The rotator cuff is a group of tendons and muscles in the shoulder, connecting the upper arm (humerus) to the shoulder blade (scapula). The rotator cuff tendons provide stability to the shoulder; the muscles allow the shoulder to rotate.
The muscles in the rotator cuff include:
- Teres minor
- Infraspinatus
- Supraspinatus
- Subscapularis
Each muscle of the rotator cuff inserts at the scapula, and has a tendon that attaches to the humerus. Together, the tendons and other tissues form a cuff around the humerus.
Rotator Cuff Conditions
- Rotator cuff tear: An injury tears a rotator cuff tendon that’s been weakened by age or wear and tear. Weakness in the arm (and usually pain) are the symptoms.

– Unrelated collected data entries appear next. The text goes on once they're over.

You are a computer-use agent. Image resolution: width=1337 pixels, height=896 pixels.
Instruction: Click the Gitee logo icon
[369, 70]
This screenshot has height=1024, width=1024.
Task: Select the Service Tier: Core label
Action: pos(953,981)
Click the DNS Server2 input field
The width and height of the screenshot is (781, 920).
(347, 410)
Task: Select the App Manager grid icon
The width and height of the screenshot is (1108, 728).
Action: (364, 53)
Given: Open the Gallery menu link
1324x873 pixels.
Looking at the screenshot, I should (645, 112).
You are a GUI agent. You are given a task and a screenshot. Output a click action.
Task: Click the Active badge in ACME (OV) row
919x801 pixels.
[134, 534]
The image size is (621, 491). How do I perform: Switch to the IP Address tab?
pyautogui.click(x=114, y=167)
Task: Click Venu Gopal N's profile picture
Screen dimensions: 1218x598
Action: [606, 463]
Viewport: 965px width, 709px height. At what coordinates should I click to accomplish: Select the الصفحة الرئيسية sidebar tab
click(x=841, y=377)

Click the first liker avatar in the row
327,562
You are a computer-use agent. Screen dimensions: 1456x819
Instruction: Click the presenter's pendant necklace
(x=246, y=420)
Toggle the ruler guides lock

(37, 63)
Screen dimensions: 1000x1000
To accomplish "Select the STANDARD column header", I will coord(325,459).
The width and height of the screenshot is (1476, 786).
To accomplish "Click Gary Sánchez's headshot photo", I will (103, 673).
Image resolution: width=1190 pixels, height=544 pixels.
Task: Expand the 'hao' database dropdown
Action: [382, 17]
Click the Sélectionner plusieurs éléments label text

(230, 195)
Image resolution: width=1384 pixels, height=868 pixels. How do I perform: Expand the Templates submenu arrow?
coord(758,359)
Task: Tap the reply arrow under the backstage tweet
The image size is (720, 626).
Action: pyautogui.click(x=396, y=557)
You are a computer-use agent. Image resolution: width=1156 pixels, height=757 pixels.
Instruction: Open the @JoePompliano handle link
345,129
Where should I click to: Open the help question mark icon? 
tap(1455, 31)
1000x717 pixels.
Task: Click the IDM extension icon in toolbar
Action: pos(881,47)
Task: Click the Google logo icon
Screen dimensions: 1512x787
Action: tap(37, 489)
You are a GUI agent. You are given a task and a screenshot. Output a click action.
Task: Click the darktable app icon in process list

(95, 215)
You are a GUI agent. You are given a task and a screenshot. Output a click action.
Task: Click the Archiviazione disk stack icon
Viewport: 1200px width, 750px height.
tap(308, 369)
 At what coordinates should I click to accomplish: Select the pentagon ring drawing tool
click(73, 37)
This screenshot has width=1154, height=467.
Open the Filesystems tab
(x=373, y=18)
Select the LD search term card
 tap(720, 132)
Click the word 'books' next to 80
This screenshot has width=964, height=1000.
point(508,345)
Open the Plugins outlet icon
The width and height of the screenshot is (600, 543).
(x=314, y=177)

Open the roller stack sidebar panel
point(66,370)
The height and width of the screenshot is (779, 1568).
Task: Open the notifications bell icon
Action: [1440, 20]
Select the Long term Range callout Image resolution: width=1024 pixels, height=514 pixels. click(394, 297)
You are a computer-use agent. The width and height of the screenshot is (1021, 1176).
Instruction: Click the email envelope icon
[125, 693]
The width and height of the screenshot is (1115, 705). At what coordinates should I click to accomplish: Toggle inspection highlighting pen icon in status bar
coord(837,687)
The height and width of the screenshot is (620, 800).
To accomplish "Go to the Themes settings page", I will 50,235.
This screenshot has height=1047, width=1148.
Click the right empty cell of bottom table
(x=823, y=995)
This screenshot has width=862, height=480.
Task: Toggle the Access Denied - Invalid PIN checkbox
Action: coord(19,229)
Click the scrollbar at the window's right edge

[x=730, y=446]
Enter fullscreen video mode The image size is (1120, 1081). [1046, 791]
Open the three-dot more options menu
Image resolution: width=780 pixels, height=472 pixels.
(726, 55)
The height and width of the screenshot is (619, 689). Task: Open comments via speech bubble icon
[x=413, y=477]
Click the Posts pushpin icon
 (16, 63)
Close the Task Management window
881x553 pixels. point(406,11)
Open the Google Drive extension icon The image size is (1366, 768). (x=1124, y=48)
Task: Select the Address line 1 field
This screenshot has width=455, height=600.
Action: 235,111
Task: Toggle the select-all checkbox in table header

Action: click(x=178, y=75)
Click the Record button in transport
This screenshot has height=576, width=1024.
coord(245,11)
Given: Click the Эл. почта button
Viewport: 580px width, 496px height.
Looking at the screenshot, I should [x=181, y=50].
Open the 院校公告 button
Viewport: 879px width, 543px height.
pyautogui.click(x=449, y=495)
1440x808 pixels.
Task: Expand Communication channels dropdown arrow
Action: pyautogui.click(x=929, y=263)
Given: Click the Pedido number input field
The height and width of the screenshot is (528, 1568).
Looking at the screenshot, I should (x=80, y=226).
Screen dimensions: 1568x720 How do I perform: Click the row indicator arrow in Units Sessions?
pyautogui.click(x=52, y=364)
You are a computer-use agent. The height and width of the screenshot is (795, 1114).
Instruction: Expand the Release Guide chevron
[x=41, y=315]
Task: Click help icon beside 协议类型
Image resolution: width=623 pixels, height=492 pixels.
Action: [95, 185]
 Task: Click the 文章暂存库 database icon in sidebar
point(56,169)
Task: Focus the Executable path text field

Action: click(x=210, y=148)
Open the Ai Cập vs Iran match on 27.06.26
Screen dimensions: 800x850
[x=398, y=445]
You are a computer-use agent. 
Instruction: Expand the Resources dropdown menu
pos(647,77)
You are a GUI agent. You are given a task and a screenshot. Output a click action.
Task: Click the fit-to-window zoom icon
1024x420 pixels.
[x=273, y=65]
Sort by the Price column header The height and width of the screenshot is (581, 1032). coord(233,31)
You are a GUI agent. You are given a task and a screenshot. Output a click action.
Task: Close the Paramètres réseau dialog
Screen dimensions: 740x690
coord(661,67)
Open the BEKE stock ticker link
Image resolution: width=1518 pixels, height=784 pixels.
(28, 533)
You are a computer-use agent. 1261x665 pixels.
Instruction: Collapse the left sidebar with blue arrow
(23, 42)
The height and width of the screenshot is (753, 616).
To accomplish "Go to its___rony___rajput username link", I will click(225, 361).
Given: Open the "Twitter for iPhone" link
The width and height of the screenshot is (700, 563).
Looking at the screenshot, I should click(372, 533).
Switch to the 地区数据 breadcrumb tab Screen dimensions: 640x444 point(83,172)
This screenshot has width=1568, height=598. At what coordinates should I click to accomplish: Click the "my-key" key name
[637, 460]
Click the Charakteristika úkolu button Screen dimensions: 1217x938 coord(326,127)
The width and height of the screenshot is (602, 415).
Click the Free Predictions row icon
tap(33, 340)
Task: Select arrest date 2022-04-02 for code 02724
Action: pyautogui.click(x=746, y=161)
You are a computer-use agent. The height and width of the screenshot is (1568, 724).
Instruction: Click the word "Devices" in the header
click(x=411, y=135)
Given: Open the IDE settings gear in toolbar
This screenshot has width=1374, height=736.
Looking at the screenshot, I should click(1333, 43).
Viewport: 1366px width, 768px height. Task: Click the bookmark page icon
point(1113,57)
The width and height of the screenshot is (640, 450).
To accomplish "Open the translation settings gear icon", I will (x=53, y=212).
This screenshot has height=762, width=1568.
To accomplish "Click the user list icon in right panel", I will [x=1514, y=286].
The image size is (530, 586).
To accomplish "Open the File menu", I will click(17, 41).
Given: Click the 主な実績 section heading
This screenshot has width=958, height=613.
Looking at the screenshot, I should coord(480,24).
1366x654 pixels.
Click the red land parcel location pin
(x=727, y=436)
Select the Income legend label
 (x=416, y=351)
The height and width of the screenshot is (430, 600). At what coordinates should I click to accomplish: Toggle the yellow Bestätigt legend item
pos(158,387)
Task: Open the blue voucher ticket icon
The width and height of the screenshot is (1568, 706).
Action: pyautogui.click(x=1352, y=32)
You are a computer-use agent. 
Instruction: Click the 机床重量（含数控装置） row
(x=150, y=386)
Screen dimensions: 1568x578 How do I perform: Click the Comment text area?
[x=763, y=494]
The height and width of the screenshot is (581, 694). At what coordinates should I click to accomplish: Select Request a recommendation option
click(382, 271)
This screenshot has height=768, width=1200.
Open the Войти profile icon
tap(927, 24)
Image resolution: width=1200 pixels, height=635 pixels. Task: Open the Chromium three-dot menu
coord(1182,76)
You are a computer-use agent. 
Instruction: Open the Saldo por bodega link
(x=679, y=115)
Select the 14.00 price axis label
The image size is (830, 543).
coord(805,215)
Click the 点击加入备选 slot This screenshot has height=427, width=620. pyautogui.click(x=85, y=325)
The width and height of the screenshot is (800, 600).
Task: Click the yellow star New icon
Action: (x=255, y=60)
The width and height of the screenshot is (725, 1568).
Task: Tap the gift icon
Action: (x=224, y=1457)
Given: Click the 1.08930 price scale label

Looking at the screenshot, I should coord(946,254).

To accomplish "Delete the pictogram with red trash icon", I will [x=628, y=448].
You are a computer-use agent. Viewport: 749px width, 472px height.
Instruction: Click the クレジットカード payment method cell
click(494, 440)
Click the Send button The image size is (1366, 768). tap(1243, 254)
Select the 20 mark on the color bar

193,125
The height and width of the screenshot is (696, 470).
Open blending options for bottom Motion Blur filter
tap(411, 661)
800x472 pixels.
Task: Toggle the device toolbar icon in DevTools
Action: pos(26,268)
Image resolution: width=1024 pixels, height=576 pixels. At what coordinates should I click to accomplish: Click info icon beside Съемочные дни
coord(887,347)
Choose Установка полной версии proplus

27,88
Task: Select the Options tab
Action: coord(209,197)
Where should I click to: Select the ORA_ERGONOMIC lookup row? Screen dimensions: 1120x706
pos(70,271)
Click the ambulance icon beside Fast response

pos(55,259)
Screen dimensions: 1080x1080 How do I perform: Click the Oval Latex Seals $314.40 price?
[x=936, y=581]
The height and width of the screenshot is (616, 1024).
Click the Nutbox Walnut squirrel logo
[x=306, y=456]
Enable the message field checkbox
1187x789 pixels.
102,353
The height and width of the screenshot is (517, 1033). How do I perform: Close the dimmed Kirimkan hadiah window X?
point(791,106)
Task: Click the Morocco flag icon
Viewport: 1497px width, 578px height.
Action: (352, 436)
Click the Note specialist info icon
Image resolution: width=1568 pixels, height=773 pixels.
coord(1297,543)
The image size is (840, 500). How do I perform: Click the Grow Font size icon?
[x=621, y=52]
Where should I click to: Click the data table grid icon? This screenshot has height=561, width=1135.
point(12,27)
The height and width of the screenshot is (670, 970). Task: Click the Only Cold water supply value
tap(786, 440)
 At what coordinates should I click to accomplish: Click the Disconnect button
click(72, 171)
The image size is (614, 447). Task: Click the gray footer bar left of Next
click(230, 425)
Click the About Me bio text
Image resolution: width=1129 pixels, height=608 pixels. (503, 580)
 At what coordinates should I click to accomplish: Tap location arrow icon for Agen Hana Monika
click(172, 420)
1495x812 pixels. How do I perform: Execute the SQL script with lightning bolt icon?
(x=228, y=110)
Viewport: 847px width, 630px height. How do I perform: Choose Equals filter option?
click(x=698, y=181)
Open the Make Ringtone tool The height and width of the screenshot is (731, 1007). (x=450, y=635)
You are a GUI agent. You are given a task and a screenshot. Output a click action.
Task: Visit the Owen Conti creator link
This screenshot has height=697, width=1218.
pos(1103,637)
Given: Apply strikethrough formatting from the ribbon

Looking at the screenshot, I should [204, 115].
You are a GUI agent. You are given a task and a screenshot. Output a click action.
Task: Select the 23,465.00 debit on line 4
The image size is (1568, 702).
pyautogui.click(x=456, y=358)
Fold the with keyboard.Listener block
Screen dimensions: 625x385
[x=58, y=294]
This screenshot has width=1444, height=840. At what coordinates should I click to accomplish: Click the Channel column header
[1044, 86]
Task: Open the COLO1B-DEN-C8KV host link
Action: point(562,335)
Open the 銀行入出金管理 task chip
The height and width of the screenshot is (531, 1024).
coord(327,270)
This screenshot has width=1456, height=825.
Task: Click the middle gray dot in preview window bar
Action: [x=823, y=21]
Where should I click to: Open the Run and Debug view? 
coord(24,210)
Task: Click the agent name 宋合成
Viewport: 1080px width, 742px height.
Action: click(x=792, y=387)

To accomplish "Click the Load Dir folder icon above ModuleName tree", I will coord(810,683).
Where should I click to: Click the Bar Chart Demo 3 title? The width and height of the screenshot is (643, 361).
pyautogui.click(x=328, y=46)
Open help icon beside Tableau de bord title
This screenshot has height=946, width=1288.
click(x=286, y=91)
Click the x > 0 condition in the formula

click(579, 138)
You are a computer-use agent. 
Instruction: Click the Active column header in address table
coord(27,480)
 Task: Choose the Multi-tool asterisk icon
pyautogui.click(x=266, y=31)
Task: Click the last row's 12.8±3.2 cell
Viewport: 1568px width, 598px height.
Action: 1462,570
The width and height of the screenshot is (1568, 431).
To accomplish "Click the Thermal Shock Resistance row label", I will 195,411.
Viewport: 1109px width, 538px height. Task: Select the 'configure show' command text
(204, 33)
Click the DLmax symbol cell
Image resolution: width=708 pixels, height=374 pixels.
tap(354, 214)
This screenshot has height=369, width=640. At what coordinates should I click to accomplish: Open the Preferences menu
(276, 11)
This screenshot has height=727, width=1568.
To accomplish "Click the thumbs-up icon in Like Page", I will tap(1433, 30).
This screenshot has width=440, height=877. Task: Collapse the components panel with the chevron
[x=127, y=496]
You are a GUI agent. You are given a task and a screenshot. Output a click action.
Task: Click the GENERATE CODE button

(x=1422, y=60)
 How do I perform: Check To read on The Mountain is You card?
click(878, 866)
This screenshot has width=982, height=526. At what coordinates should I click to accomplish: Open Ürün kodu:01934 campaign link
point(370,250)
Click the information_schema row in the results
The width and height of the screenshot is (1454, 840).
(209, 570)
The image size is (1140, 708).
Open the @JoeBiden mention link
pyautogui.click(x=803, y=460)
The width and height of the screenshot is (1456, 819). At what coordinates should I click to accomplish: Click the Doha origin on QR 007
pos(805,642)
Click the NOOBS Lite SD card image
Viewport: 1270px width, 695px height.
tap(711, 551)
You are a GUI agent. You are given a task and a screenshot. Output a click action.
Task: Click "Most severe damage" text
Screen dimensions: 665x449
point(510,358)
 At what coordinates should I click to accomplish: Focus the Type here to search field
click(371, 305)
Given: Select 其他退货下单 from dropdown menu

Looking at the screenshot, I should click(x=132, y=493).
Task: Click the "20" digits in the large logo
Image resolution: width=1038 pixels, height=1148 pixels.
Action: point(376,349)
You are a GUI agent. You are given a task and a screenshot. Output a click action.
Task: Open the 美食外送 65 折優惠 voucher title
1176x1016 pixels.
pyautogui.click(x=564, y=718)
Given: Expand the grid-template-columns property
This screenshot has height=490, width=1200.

- Rotator cuff tendinitis (tendonitis): Repetitive overhead use of the arms (such as painting or throwing) causes a painful strain injury. Rest, ice, and pain relievers are usually effective treatments.
- Rotator cuff impingement: The tendons of the rotator cuff are squeezed between the humerus and a nearby bone called the acromion. Symptoms and treatment of impingement are similar to tendinitis.
- Frozen shoulder (adhesive capsulitis): The humerus adheres to the shoulder blade, causing shoulder pain and stiffness. Symptoms usually resolve with time and exercise, or steroid injections.
- Subacromial bursitis: Inflammation of the small sac of fluid (bursa) that cushions the rotator cuff tendons from a nearby bone (the acromion).
Rotator Cuff Tests
- Magnetic resonance imaging (MRI): Magnetic waves create highly detailed images of the muscles, bones, and tendons in the shoulder.
- Computed tomography (CT): A machine takes multiple X-ray pictures of the shoulder, and a computer reconstructs them into detailed images. CT is not as effective as MRI at detecting rotator cuff problems.
- Plain films (X-rays): X-ray films don’t show rotator cuff problems, but may show fractures, bone spurs, or other bone abnormalities.
- Physical examination: Limitations in different movements suggest different problems. If a doctor can move your arm fully, but you can’t (because of weakness), a rotator cuff tear is possible.
- Ultrasound: An ultrasound probe directs painless high-frequency sound waves at the shoulder, creating images of the muscles and tendons.
- Arthrogram: Dye is injected into the shoulder joint and X-ray films are taken. If dye leaks out of the shoulder joint on the films, there may be a rotator cuff tear.
- Painful Arc test: Pain that is elicited when raising the arm beyond 90 degrees. The arm moves away from the body and toward the side.
Rotator Cuff Treatments
- Pain medicines: Nonsteroidal anti-inflammatory drugs (NSAIDs), acetaminophen, or other medicines can be used to relieve the pain of rotator cuff injuries.
- Corticosteroid injections: Cortisone or another anti-inflammatory steroid medicine is injected into the shoulder. The reduction in inflammation helps relieve pain.
- Physical therapy: Various exercises can improve flexibility and strength of the other muscles in the rotator cuff. This increased strength can help compensate for a rotator cuff problem.
- Occupational therapy: Similar to physical therapy, occupational therapy for rotator cuff injuries focuses on daily tasks that require shoulder movements.
- Arthroscopic surgery: A surgeon operates through small incisions, using an arthroscope (a tube with a camera and tools on its end). The torn rotator cuff tendon is reattached to the bone.
- Traditional (open) surgery: Through a larger incision, a surgeon cuts through the muscles and other tissues to reach a torn rotator cuff tendon. The tendon can then be reattached to the bone.